As the Bitcoin price dropped more than 65% over the course of last year (from $46.2 to $16.5), the number of wallet addresses holding 1 BTC or more has spiked, with the most notable increases occurring during the Terra-Luna crash in June and from Nov 11, the date that FTX collapsed and then filed for bankruptcy.
In total, more than 190,000 wallet addresses have bought 1 BTC since the beginning of February 2022 when the Bitcoin price dropped from a high of $69K in November 2021. Glassnode co-founder @Negentropic announced on his Twitter that the best time to buy Bitcoin is when “there is blood in the streets”.

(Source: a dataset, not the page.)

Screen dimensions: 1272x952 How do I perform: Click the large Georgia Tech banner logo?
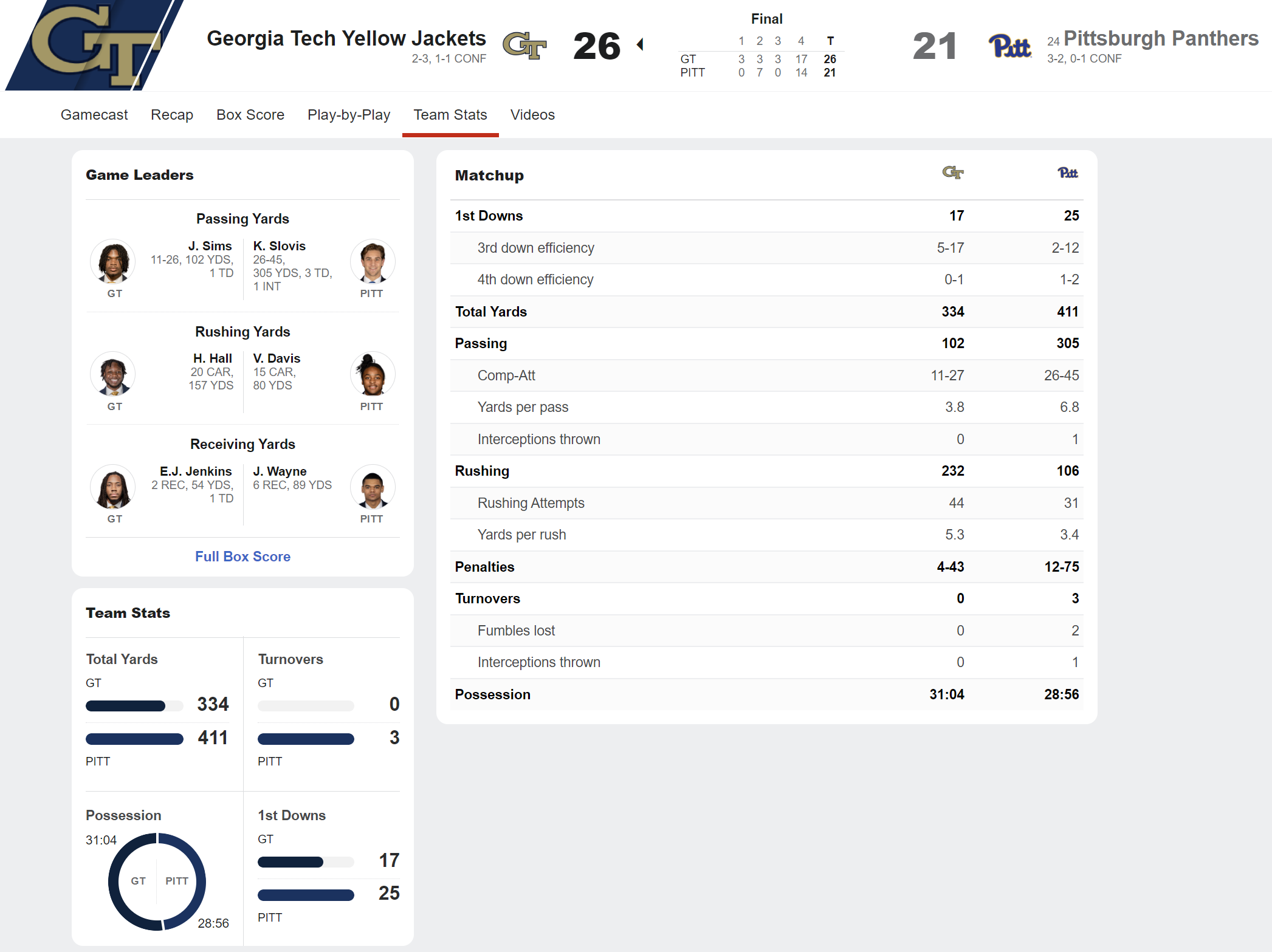pyautogui.click(x=94, y=46)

His comment comes amid the collapse of many major banks in the US, as well as the fact that the Fed is looking to pause raising interest rates in the coming months. These are some of the reasons why Glassnode says it is “still confident” Bitcoin can hit $35,000 in the mid-term.
However, we need to note that one Bitcoin wallet address doesn’t always represent a single person. Many investors have multiple Bitcoin addresses, and other addresses belong to large institutions such as Crypto exchanges or investment funds that often own large amounts of Bitcoin.
According to data from on-chain crypto analytics platform CoinGlass, of the roughly 19 million Bitcoins currently in circulation, 1.89 million of these – worth $50.7 billion – are held on major centralized exchanges like Binance and Coinbase.
Furthermore, a staggering 3 million BTC – worth $80.4 billion and representing 17% of the total circulating supply – has been “lost forever” according to estimates from Glassnode, figures drawn from a combination of data includes BTC sent to “burn addresses,” wallets that have lost their private keys, and large accounts that have remained silent for more than a decade.